**Passage shown**
______________________________
Turkey’s economic outlook on monthly basis based on main indicators, monetary policy and anticipatory meetings.

For original report including graphics and numeric values, please see the attached PDF file below.

Global Economy

The signing of the first phase of the trade agreement between the US and China supported global markets in the first half of January. On the other hand, the concerns regarding a new type of coronavirus emerged in China climbed to the top of global economic agenda from the mid-month and led strong sales pressure in the markets.

IMF revised global economic growth expectations down in its January 2020 World Economic Outlook Report.

US economy grew in 2019 by 2.3%, pointing the weakest growth performance of the last 3 years.

The Fed did not change its monetary policy at its January meeting. In his speech after the meeting, Fed Chairman Powell stated that uncertainties regarding the trade wars decreased while he pointed out that uncertainties about coronavirus emerged.

Having had a weakening course in 2019, Euro Area economy recorded the lowest growth of the last 6 years, with the rate of 1.2%.

Brexit realized as of January 31st. However, the UK will maintain its status within the EU Customs Union and the single market until the end of 2020.
______________________________
**Recorded information**

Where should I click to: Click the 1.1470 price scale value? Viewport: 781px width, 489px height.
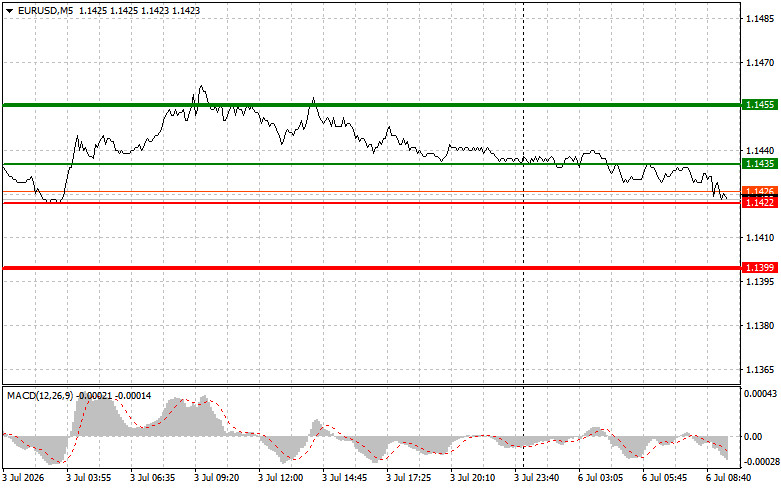[760, 63]
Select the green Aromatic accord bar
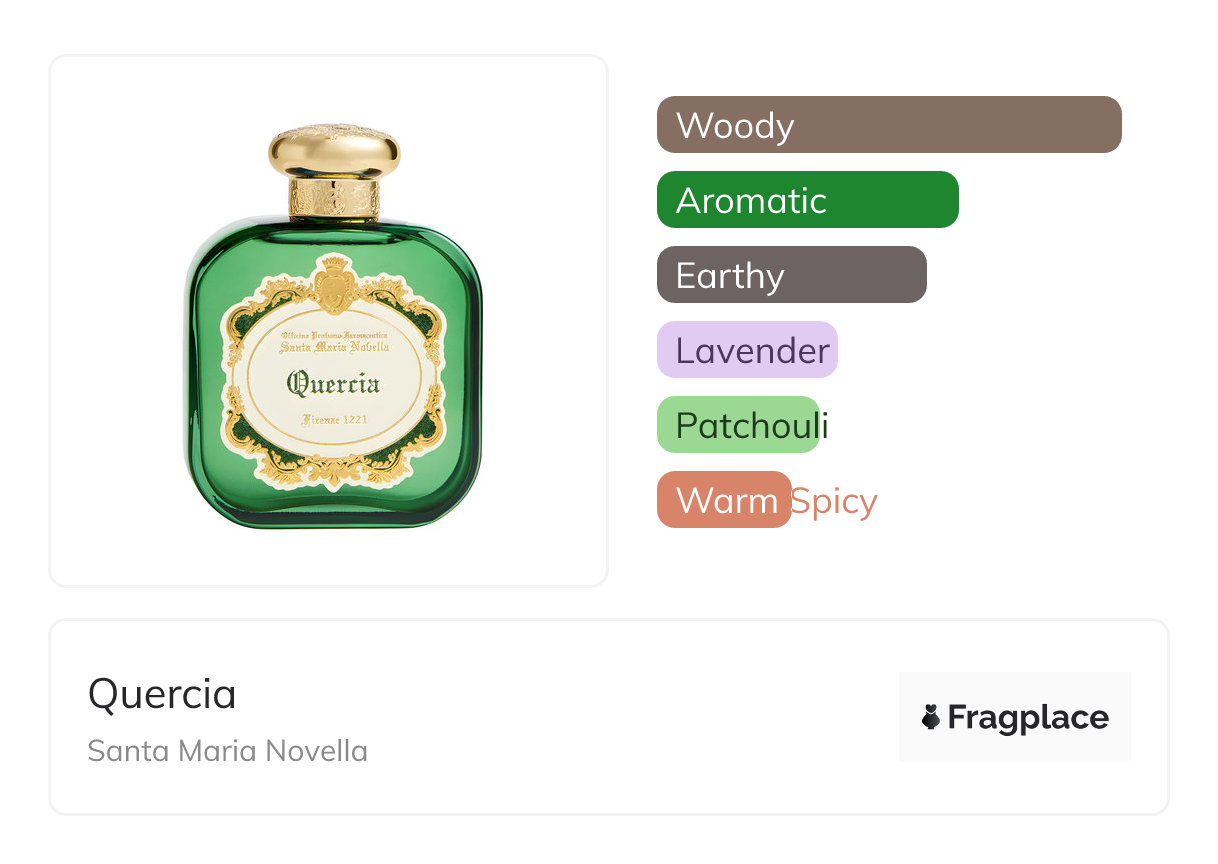The height and width of the screenshot is (864, 1218). tap(807, 200)
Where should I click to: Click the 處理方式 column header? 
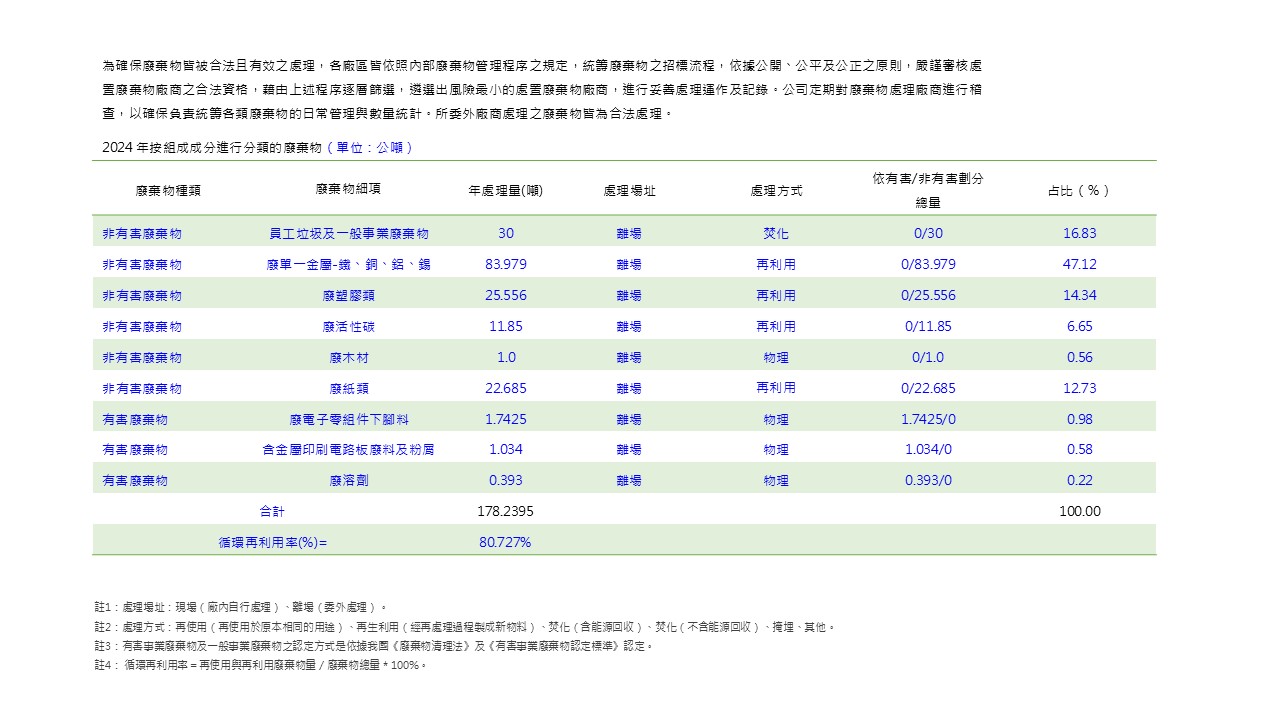pos(776,190)
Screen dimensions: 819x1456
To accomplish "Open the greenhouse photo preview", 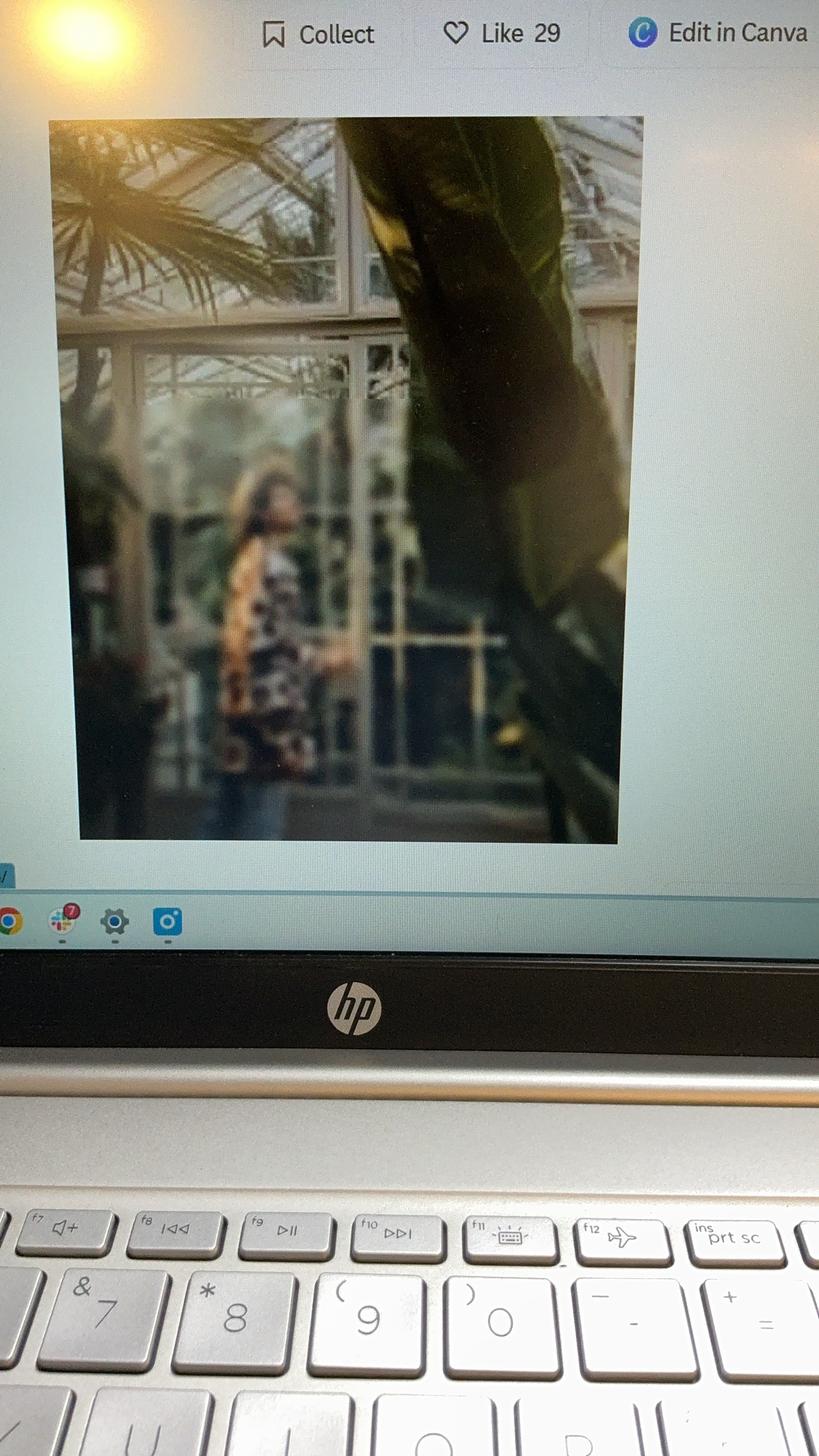I will pyautogui.click(x=347, y=478).
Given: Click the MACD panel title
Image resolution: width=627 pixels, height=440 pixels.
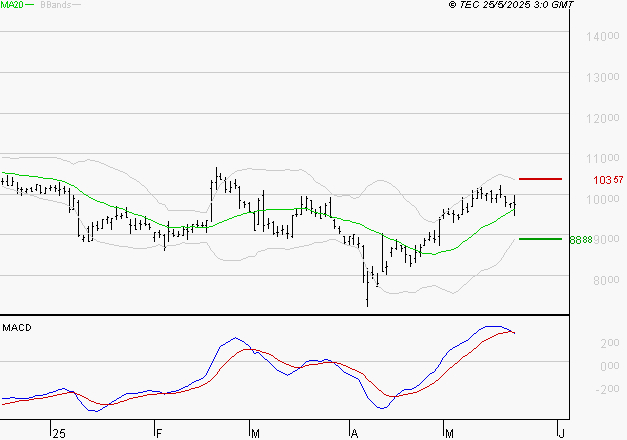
______________________________
**Work order 1**
Reproduce the stretch of the economic outlook from "The signing of" through "last 3 years.", word for word.
**Work order 2**
Answer these from the economic outlook:
(a) At what rate did the US economy grow in 2019?
(b) What growth rate did the Euro Area economy record?
(c) Until when will the UK keep its status within the EU Customs Union and the single market?

**Answer space 1**
The signing of the first phase of the trade agreement between the US and China supported global markets in the first half of January. On the other hand, the concerns regarding a new type of coronavirus emerged in China climbed to the top of global economic agenda from the mid-month and led strong sales pressure in the markets.

IMF revised global economic growth expectations down in its January 2020 World Economic Outlook Report.

US economy grew in 2019 by 2.3%, pointing the weakest growth performance of the last 3 years.

**Answer space 2**
(a) 2.3%
(b) 1.2%
(c) The end of 2020